▶ **EXTRACT**:

════

Margaret Chardiet's New York power-electronics project: churning industrial noise and screamed voice turned inward on the body and its betrayals, carried to a wide audience through Sacred Bones and a confrontational live presence.
Pharmakon is the solo power-electronics and noise project of Margaret Chardiet, of New York City, and the Bureau files it at Tier III as a leading contemporary voice in the form at F·07. Active from the late 2000s, with a debut cassette on BloodLust! in 2009 after self-released tapes and CD-Rs, Chardiet had been a figure in the city's underground since her teens.
The project grew out of the Red Light District collective and venue in Far Rockaway, which she co-founded and which housed other experimental acts during the years she lived there. That DIY environment, rather than any label tradition, shaped the work: power electronics and industrial noise built from churning low synthesis, abrasive blasts and Chardiet's own screamed voice, harsh and confrontational yet held together by a hypnotic, rhythmic pull.
Her public profile came through Sacred Bones. Abandon (2013), engineered by Sean Ragon, was her first properly distributed album; Bestial Burden (2014) was written during recovery from a medical emergency and turned the work toward the body and its betrayal; Contact (2017) and Devour (2019) followed. Across them the themes are unusually interior for the genre: the divide between mind and body, isolation, and a self-directed destruction, an inward turn on power electronics' usual outward aggression.
Pharmakon is known above all for performance. Chardiet routinely crosses the boundary between stage and audience, moving into the crowd, treating the set as a kind of exorcism meant to make listeners physically feel discomfort. It is this directness, as much as the records, that carried the form to a larger and younger audience without softening it, and that places the project adjacent to the Hospital Productions orbit this archive documents.
The Bureau files Pharmakon at Artists · Tier III as contemporary power electronics of documentary necessity: a project that took the genre's confrontation inward, onto the body, and proved the form still had new ground in the 2010s, kept here for its place in the living edge of the tradition.

════

▶ **STORED DATA**:
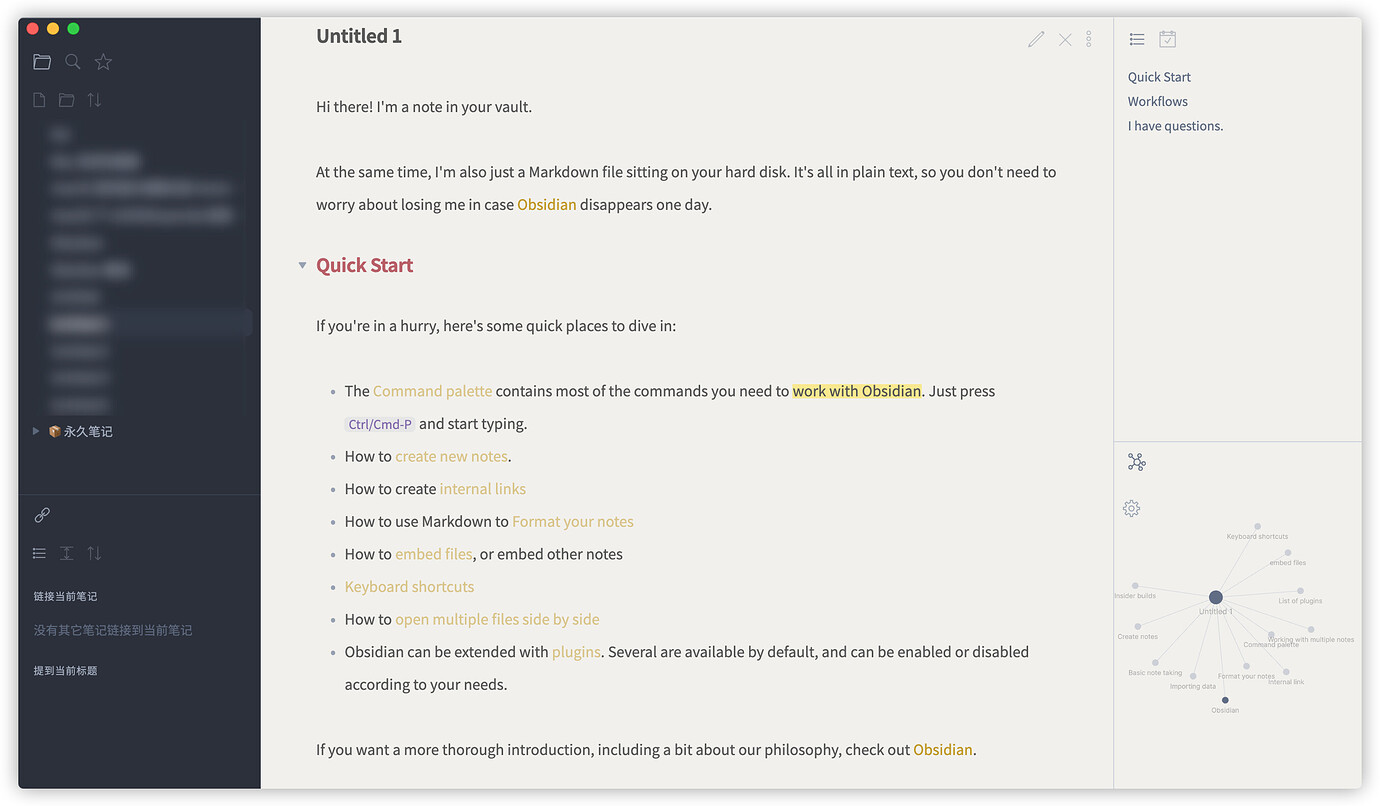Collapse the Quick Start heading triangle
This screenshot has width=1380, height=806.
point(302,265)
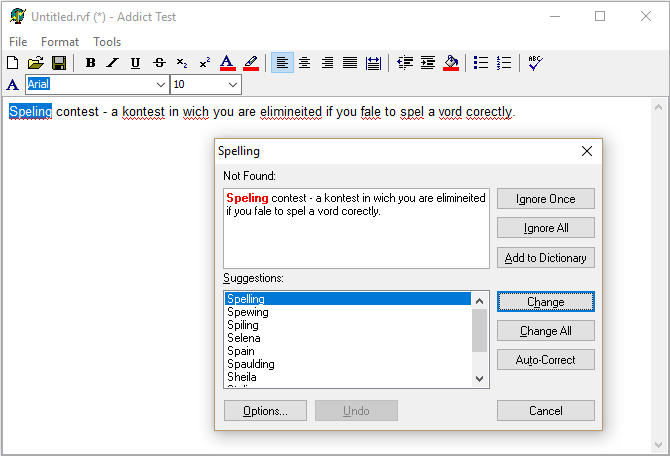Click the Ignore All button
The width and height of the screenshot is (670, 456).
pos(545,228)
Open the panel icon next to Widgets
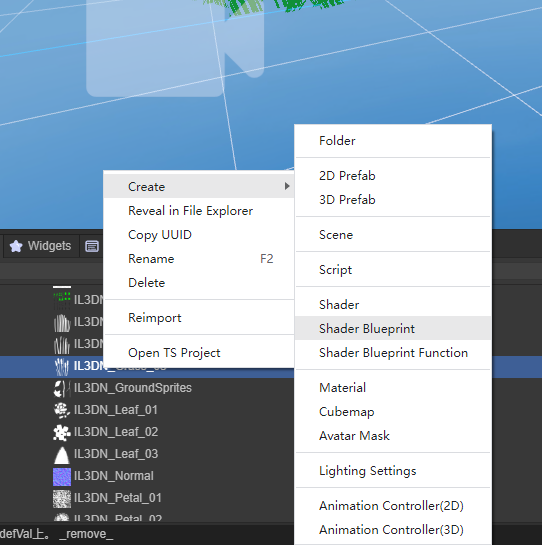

════

▶ **EXERCISE 1**: Using the profile of Pharmakon, decide whether each statement agrees with it: (a) Pharmakon's debut cassette was released on BloodLust! in 2009; (b) the Red Light District collective was based in Brooklyn; (c) Chardiet stays on the stage throughout her performances. Answer yes or no for each, quoting the deciding words of the profile.
▶ **EXERCISE 2**: Please return, word for word, the part of the profile of Pharmakon that opens with the words containing "Pharmakon is known" and closes with "of the tradition.".

▶ **TASK OUTPUT 1**:
(a) Yes: "with a debut cassette on BloodLust! in 2009"
(b) No: "the Red Light District collective and venue in Far Rockaway"
(c) No: "Chardiet routinely crosses the boundary between stage and audience, moving into the crowd"

▶ **TASK OUTPUT 2**:
Pharmakon is known above all for performance. Chardiet routinely crosses the boundary between stage and audience, moving into the crowd, treating the set as a kind of exorcism meant to make listeners physically feel discomfort. It is this directness, as much as the records, that carried the form to a larger and younger audience without softening it, and that places the project adjacent to the Hospital Productions orbit this archive documents.
The Bureau files Pharmakon at Artists · Tier III as contemporary power electronics of documentary necessity: a project that took the genre's confrontation inward, onto the body, and proved the form still had new ground in the 2010s, kept here for its place in the living edge of the tradition.